A PESAR DE QUE LOS PRECIOS NO SIGUEN SUBIENDO Y HASTA HAN BAJADO, LAS CRISIS NO SE HA DETENIDO Y SE AGUDIZA
Alguna gente del gobierno, de manera muy optimista o deliberadamente demagógica, interpreta la estabilizació n de algunos precios en los mercados como si fuera un indicador definitivo de que la crisis ha tocado fondo y que se iniciará un nuevo proceso de mejoramiento general de la economía. Este razonamiento no tiene ningún asidero objetivo porque Bolivia no es una isla que, de manera independiente, pueda liberarse de la crisis estructural del capitalismo, cuando en las metrópolis empresas emblemáticas como la General Motors están quebrando catastróficamente y la desocupación se manifiesta con despidos cotidianos de centenares de miles de trabajadores, cuando los mercados internacionales se contraen de tal modo que reducen drásticamente los volúmenes de exportación de los países productores de materias primas y de otros insumos.
Lo que está ocurriendo a nivel interno es una contracción económica debido a que el circulante de dinero que pone en funcionamiento los mercados se está reduciendo, cada día hay menos plata para comprar alimentos y vestimenta, la gente deambula por los mercados con los bolsillos vacíos obligada a comprar un tercio o menos de lo que compraba antes.
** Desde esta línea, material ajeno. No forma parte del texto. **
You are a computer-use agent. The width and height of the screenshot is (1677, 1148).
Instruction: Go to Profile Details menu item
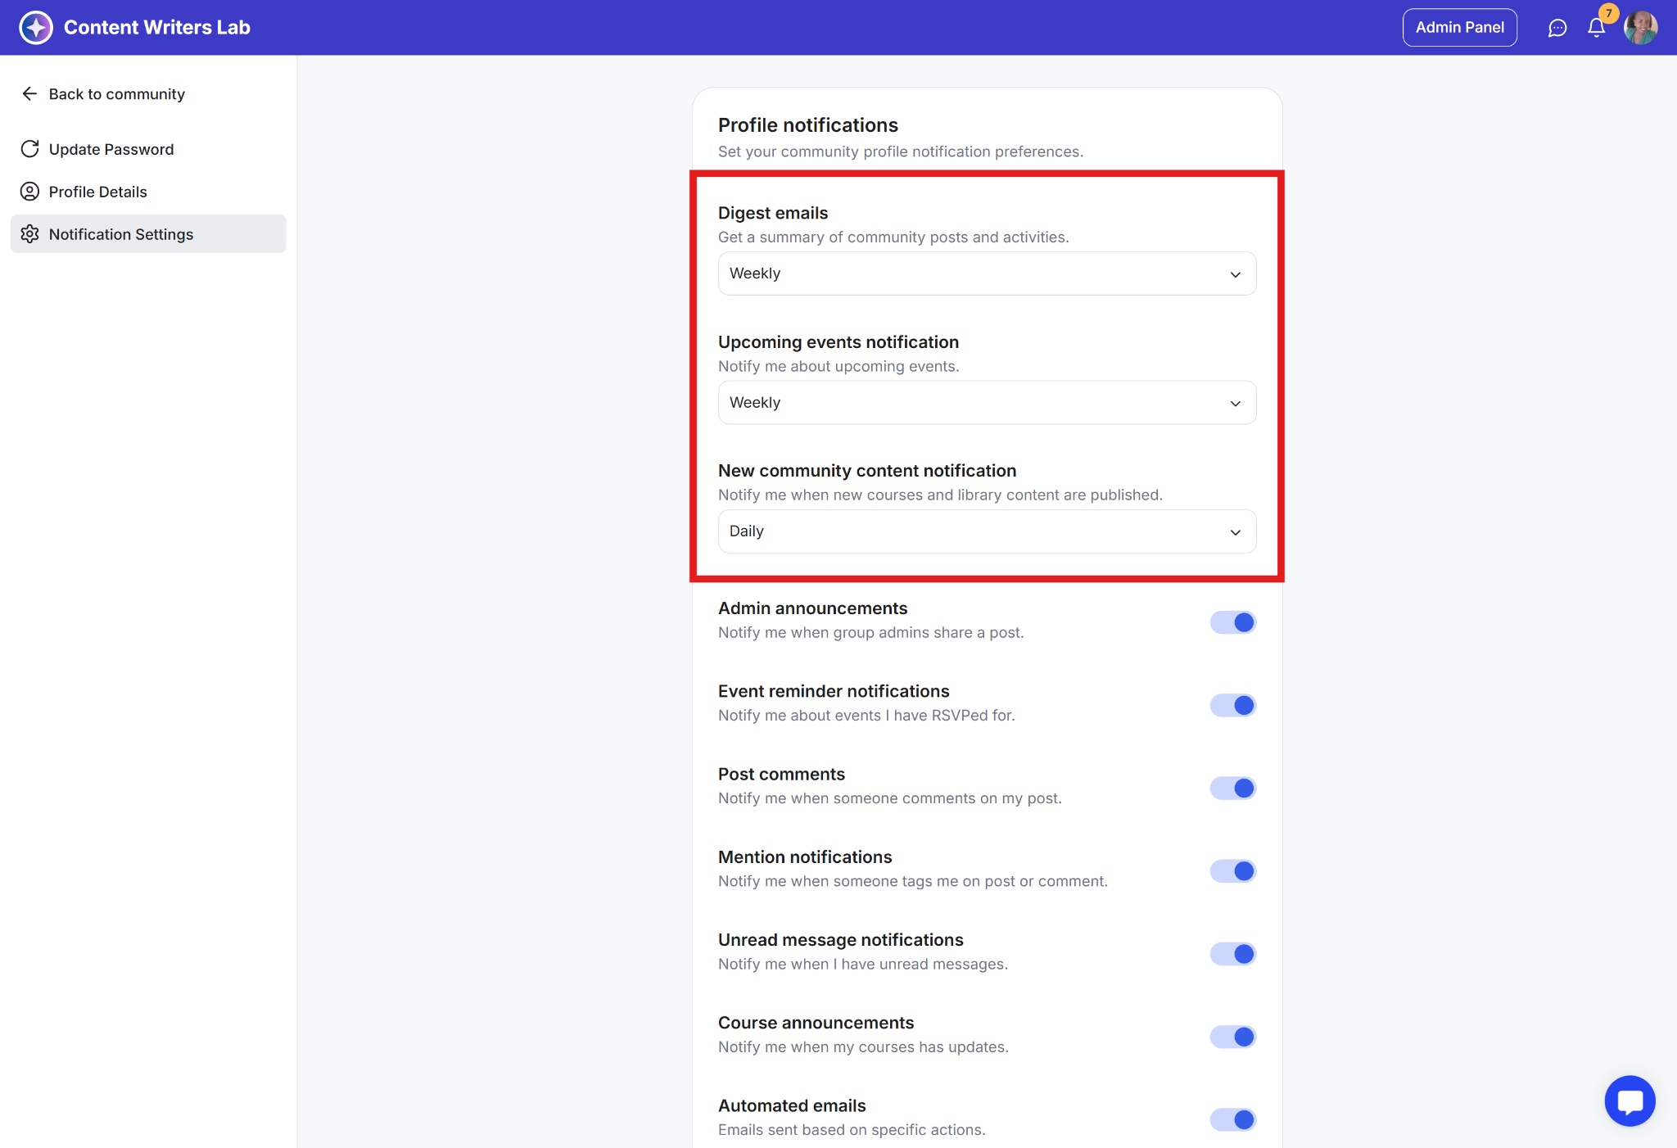98,192
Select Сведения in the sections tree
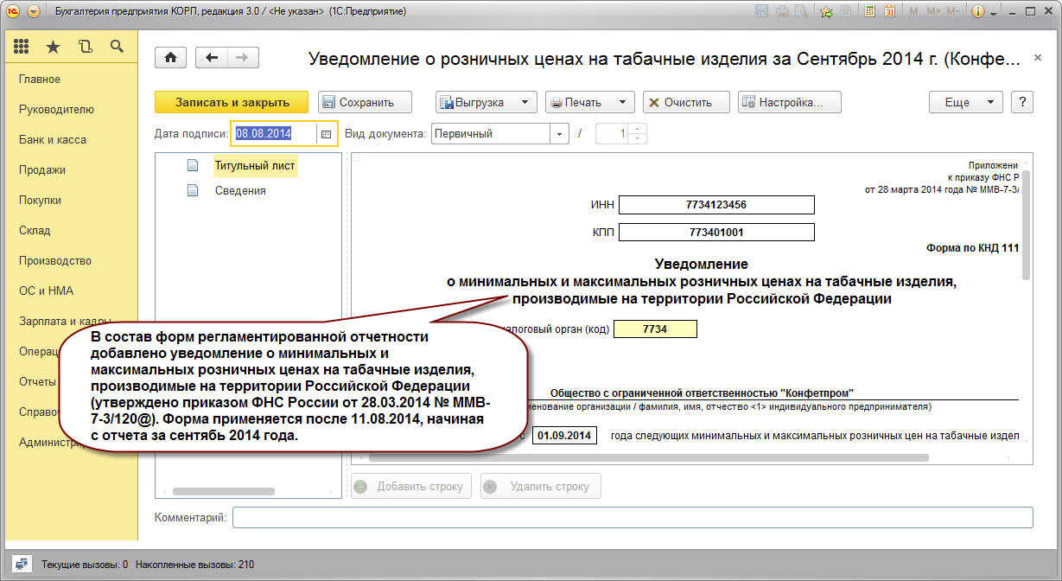 (240, 190)
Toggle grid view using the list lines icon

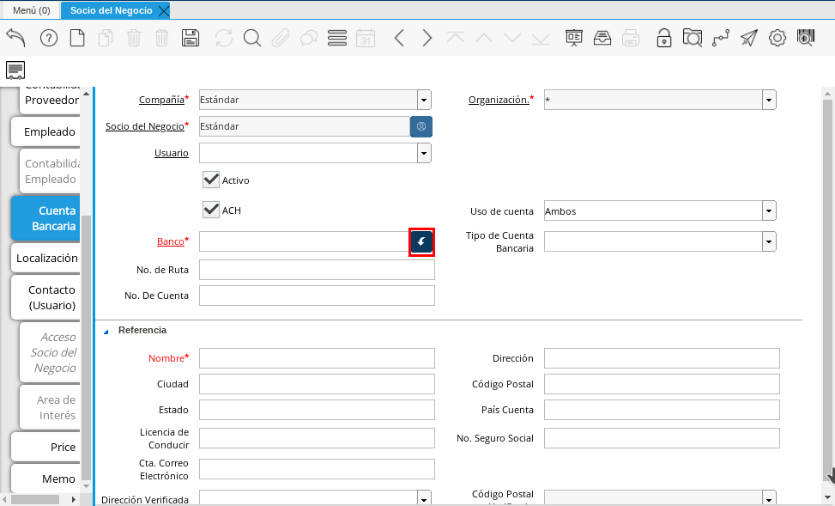(x=337, y=38)
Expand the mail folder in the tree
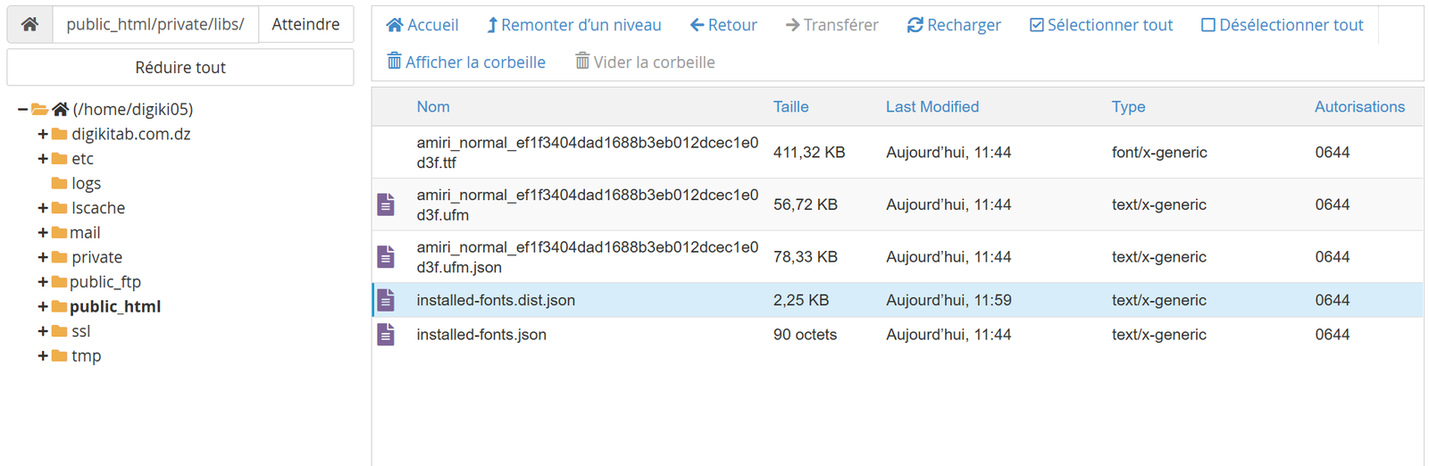 (43, 233)
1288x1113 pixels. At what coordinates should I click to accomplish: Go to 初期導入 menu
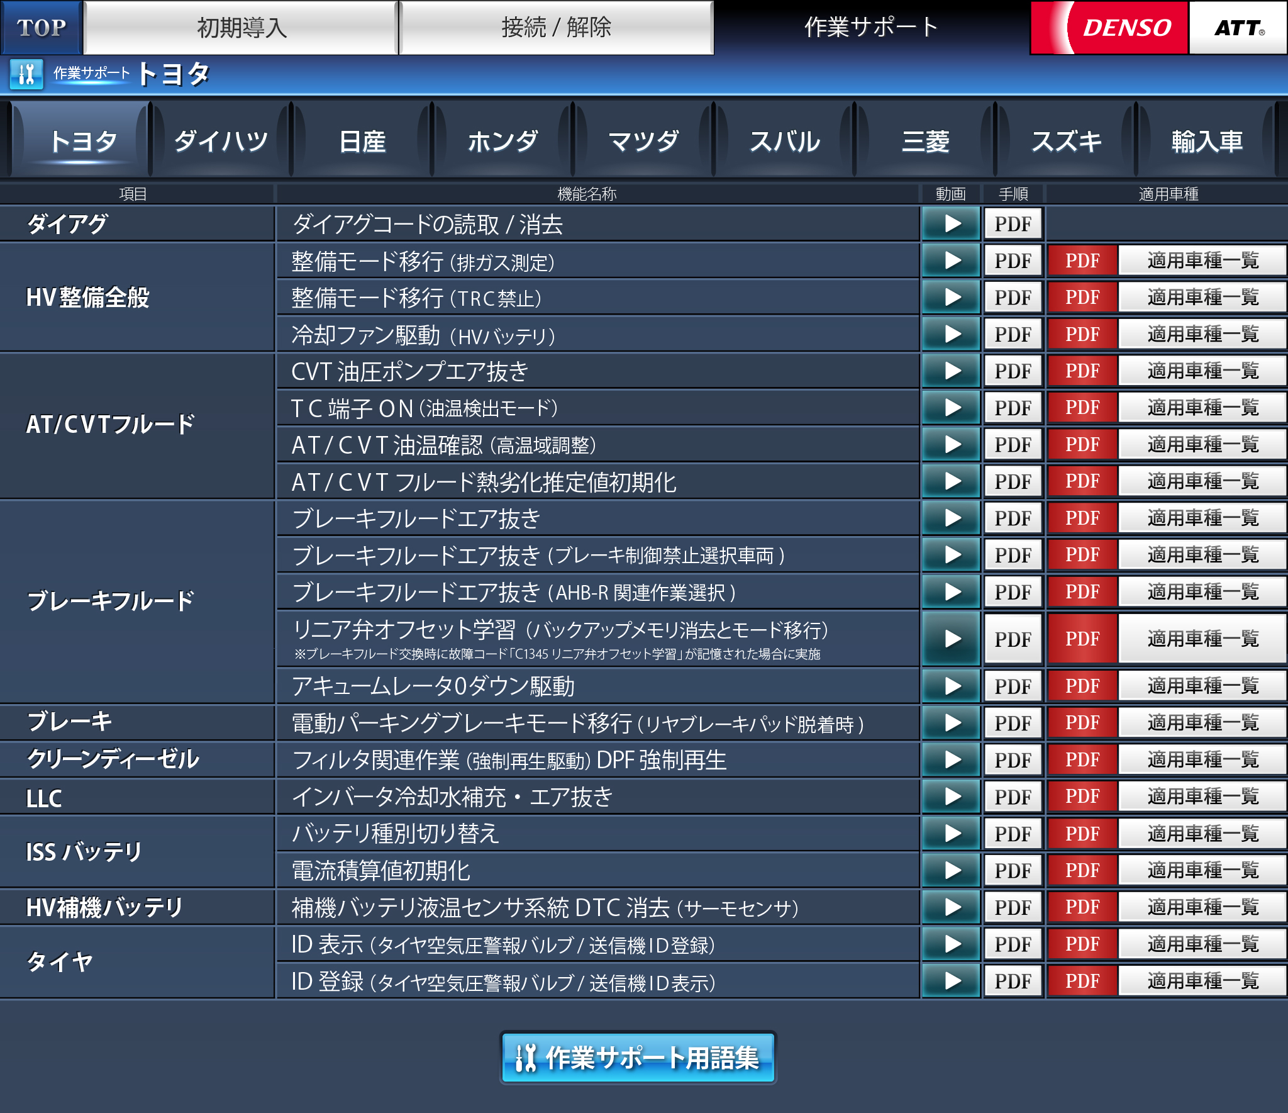(x=242, y=28)
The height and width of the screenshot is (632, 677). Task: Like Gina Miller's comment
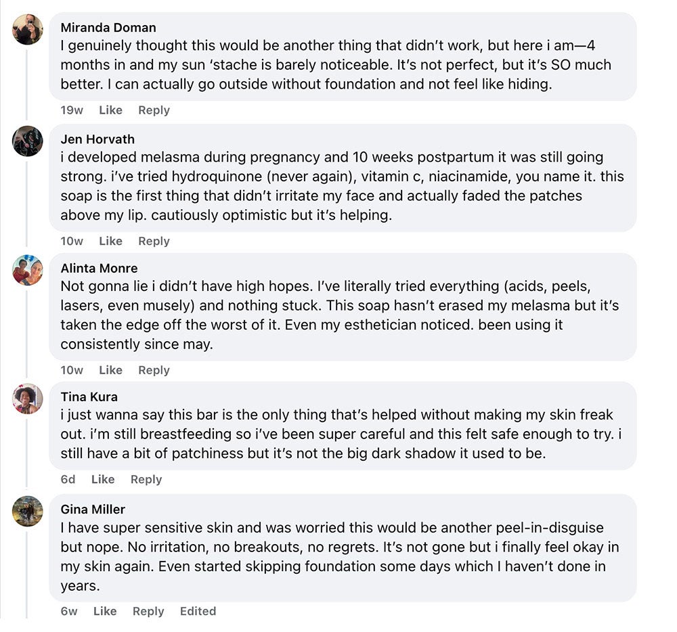coord(105,611)
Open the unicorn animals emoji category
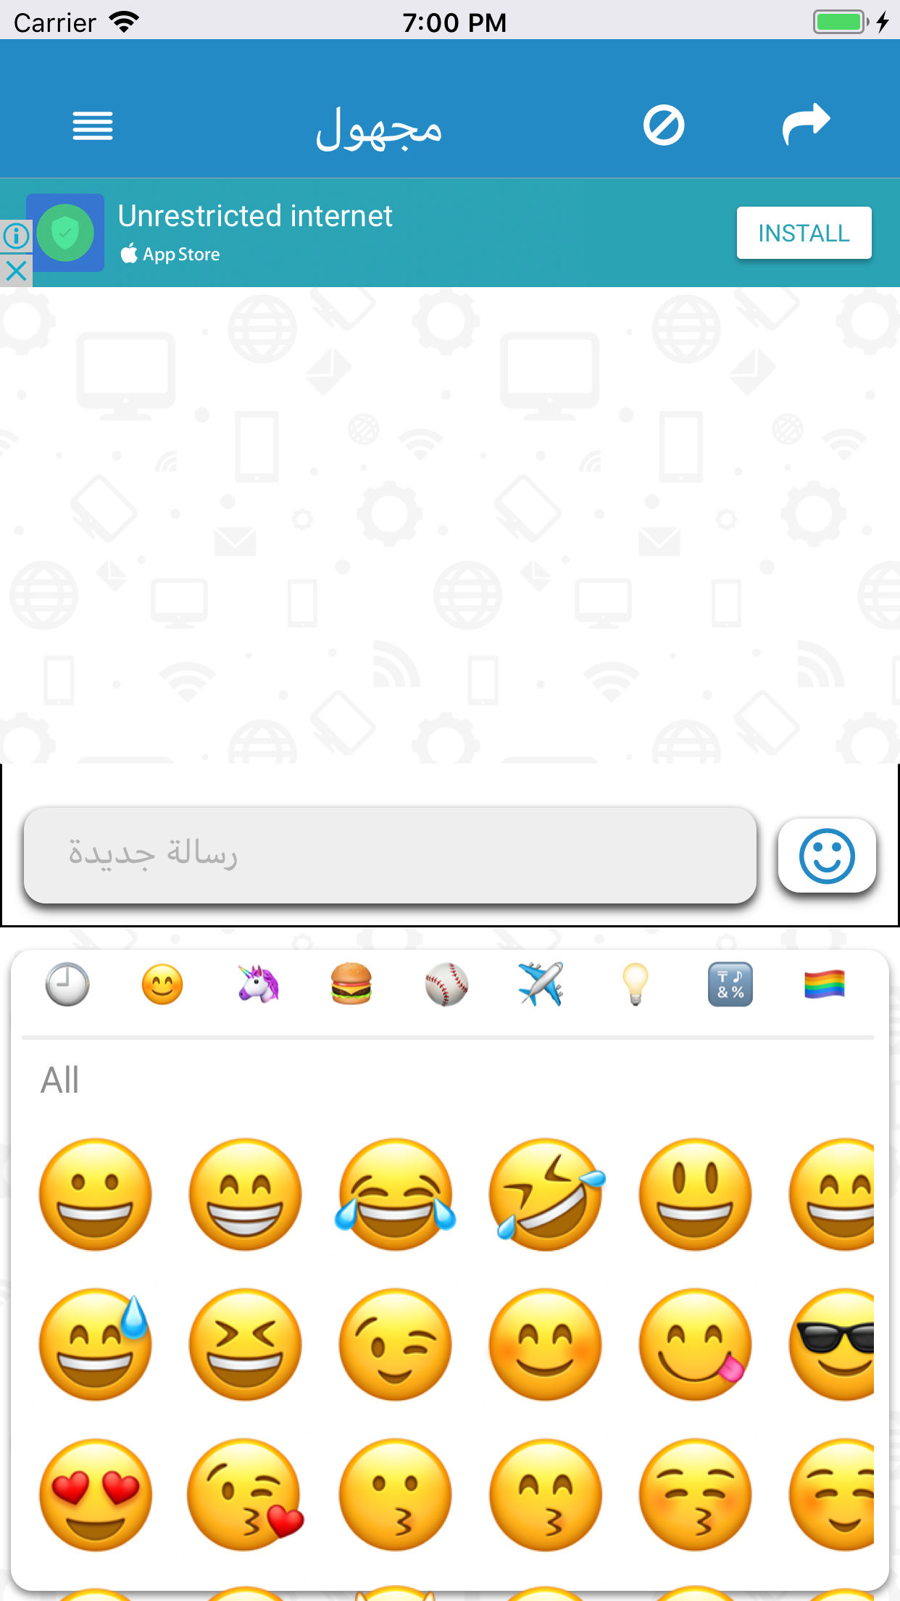 coord(257,985)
Los sueldos de los trabajadores son miserables, se han reducido drásticamente las remesas del exterior, como consecuencia de la caída de los precios de los minerales y de los hidrocarburos en el mercado mundial, también han caído los ingresos al Estado, etc., situación que está creando el fenómeno de que hay más oferta y menos demanda, hecho que obliga a bajar los precios descargando todo el peso de la crisis sobre los pequeños productores de alimentos y de otros enseres de primera necesidad. En este momento, quienes están sufriendo con mayor rigor las consecuencias de la crisis son los campesinos que tienen pequeños excedentes para concurrir al mercado local, los artesanos, las pequeñas empresas familiares que se dedican a la confección de ropa y otros artículos, los comerciantes minoristas, los transportistas y otros que constituyen la mayoría nacional.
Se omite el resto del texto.